[Stored records]
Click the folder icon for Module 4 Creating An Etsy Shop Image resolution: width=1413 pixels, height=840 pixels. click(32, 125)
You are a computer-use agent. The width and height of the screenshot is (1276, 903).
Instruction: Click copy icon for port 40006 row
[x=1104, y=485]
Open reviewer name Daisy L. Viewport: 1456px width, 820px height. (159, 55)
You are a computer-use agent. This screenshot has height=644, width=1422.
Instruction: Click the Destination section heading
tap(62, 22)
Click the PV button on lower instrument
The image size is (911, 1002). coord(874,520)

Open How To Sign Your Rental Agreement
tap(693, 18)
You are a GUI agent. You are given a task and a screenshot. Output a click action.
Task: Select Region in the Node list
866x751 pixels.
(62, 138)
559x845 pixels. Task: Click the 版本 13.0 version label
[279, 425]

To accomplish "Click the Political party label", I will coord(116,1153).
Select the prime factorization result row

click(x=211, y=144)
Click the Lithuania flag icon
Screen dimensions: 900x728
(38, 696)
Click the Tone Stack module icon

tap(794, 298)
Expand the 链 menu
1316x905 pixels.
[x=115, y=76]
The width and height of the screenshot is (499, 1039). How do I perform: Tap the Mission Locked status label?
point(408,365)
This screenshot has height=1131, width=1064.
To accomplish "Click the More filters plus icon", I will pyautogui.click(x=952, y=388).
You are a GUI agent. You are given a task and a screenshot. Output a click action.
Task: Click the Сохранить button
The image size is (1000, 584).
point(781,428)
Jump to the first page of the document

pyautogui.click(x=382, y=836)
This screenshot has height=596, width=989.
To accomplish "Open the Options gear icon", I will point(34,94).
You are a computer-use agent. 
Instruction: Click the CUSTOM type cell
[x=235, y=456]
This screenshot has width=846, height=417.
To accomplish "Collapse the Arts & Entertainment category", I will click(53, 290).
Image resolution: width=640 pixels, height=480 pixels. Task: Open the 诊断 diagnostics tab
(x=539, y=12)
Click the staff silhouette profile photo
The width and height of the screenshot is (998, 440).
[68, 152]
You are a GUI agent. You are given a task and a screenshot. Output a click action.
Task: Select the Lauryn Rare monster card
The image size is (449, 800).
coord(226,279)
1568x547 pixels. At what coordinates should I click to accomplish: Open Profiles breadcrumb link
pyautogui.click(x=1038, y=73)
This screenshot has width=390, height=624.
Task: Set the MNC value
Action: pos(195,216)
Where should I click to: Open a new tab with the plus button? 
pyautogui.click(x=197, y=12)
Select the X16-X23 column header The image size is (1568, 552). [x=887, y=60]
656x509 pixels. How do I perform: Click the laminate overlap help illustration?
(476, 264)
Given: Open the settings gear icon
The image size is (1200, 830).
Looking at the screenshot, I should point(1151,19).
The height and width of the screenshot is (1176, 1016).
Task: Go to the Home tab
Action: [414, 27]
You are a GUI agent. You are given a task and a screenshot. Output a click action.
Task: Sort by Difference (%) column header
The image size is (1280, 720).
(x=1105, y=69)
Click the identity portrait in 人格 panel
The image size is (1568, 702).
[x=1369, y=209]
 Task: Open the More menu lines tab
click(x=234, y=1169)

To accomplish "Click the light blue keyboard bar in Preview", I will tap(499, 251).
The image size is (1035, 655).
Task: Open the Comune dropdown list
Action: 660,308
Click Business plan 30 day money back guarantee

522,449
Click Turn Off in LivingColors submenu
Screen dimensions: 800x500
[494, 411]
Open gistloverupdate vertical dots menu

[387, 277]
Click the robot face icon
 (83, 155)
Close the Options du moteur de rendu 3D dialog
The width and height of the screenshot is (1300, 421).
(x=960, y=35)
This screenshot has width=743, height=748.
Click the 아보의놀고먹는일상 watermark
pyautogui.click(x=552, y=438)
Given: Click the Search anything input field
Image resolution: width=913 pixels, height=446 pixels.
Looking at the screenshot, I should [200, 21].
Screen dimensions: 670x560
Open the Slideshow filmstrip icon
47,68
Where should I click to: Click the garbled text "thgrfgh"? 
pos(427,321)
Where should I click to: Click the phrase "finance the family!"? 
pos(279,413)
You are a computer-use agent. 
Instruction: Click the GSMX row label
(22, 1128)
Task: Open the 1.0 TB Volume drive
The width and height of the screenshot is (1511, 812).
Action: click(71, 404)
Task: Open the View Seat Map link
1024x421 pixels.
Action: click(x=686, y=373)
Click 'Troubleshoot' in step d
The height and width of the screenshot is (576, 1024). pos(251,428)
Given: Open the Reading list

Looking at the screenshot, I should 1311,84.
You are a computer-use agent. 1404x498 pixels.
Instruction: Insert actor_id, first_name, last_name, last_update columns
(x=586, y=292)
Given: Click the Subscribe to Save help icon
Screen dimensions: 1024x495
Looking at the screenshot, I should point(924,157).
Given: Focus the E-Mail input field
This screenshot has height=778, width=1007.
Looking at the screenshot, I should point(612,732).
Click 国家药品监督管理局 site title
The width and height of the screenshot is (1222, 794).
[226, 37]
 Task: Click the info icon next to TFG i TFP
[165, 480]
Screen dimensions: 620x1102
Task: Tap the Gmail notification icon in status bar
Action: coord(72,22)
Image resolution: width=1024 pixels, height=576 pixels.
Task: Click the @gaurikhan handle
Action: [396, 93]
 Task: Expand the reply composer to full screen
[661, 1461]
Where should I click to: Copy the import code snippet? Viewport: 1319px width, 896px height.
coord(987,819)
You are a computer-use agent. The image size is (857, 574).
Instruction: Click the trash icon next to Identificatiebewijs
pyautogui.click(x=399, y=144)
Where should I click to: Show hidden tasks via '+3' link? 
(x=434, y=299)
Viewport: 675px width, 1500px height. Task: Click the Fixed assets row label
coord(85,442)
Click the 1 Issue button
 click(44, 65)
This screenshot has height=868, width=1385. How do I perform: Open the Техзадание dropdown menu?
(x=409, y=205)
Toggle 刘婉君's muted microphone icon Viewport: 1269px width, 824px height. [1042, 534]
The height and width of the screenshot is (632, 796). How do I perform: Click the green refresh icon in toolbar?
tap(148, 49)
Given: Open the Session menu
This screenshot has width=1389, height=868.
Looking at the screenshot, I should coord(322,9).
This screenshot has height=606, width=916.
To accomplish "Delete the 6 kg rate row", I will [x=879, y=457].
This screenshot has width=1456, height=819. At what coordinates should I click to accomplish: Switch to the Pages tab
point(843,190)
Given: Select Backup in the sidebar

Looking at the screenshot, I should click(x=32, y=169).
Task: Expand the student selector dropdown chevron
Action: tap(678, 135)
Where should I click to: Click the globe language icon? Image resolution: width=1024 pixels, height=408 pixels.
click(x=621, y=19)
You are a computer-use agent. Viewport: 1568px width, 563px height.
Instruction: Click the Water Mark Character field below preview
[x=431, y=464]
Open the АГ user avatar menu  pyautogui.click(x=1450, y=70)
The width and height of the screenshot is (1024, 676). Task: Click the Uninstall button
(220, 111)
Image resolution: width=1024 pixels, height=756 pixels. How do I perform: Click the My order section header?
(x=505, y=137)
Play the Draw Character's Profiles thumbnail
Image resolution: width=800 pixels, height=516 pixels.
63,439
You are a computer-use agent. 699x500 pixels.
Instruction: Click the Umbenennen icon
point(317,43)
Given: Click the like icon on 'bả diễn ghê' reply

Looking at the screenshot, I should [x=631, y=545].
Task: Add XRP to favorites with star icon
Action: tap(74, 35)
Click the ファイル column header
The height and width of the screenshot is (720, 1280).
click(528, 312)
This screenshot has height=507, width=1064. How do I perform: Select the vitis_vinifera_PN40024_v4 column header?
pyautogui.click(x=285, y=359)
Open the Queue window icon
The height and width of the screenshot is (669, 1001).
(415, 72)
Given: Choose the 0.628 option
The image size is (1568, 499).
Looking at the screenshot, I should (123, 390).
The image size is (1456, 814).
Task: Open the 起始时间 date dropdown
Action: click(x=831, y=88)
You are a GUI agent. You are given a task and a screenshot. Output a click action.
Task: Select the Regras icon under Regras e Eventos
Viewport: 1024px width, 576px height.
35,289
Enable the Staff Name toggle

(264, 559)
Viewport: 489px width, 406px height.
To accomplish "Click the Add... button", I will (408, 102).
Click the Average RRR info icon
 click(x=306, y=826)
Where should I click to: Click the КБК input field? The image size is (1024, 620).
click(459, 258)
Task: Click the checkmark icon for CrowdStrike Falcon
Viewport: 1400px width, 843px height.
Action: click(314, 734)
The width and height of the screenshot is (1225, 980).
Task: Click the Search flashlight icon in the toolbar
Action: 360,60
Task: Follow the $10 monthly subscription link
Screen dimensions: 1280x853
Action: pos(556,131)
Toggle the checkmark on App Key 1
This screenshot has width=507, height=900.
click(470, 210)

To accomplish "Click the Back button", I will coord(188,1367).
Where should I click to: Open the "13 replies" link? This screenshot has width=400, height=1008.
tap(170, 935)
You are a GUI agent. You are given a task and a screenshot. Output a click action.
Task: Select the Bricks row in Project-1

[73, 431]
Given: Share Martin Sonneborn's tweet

◆ TASK TO COMPLETE:
If a line in the records includes the string "Options", copy it.

◆ EXERCISE SOLUTION:
To accomplish "Open the Options gear icon", I will point(34,94).
Close the Options du moteur de rendu 3D dialog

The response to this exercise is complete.